India vs England Live Score 4th Test

“There is a misconception that Root has been playing the extrovert of late under instruction, but that is not the case. Brendon McCullum and Ben Stokes are not prescriptive and the expansion of Root’s game has been self-driven, prompted by a desire to buy into a new era out of loyalty to Stokes as well as a desire not to miss out on the fun. But he is smart enough to know when a recalibration is needed; he knew that in Wellington and he knew it here,” Atherton wrote in his column for The Times UK.

No scoops, reverse-scoops or reverse-sweeps for Joe Root

The former England captain highlighted the fact that Root did not play sweeps, reverse-sweeps and resorted to very few horizontal bat shots on a pitch that had variable bounce.

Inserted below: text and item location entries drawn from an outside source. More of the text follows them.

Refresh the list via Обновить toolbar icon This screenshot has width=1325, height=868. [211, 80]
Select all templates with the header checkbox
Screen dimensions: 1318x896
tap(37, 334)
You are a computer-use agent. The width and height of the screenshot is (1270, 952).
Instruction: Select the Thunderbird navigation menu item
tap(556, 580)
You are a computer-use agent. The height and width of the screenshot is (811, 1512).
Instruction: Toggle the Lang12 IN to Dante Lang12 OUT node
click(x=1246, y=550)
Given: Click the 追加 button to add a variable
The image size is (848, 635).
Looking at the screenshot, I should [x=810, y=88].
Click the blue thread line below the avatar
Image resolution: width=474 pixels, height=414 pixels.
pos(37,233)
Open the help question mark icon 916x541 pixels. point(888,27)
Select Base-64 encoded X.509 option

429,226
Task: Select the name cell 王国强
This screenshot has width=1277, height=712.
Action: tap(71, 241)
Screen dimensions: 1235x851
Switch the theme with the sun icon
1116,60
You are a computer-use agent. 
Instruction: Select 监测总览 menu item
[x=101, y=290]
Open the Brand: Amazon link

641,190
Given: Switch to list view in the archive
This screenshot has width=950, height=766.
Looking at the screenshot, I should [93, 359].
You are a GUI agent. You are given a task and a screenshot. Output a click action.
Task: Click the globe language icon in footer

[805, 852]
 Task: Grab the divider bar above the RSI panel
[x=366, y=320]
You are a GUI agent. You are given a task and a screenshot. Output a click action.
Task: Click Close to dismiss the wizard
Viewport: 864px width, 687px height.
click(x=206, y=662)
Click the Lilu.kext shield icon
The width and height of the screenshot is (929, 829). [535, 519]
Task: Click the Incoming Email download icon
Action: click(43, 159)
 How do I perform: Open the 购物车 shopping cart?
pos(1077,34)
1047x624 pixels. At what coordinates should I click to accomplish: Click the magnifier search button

“So, as they might say in Yorkshire, there was nowt flashy to report. No scoops, reverse-scoops or reverse-sweeps, and very few horizontal bat shots, on a low-bounce pitch. Instead, his bat arrived to the ball is if on a plumb line, and his judgment of length to the spinners was impeccable. He responded to the situation rather than trying to force it — but controlled it, nonetheless.”

Is Joe Root’s return to form a big worry for India?

England were 112 for 5 at one stage, losing half their side in the first session after opting to bat first. From there, Root got together with Ben Foakes and batted 20 overs of the second session, scoring just 49 runs. It was one of their slowest session but the only one they didn’t lose a wicket in the entire session. Faokes (47) was dismissed after Tea and Tom Hartley got a jaffer from Mohammed Siraj but Root kept batting and batting, something he has done many times in the subcontinent.

He stitched another valuable partnership with Ollie Robinson to take England to 302/7 at stumps.

“This change in approach was not only because of what had happened in Rajkot, but because of how matters unfolded from the outset here as well. With everyone else misfiring, England needed the Atlas of old, carrying the team on his shoulders. Five wickets fell before lunch; no one else passed fifty and it is likely that the pitch will be at its best in the first half of the game. Runs, no matter how, were needed,” Atherton said.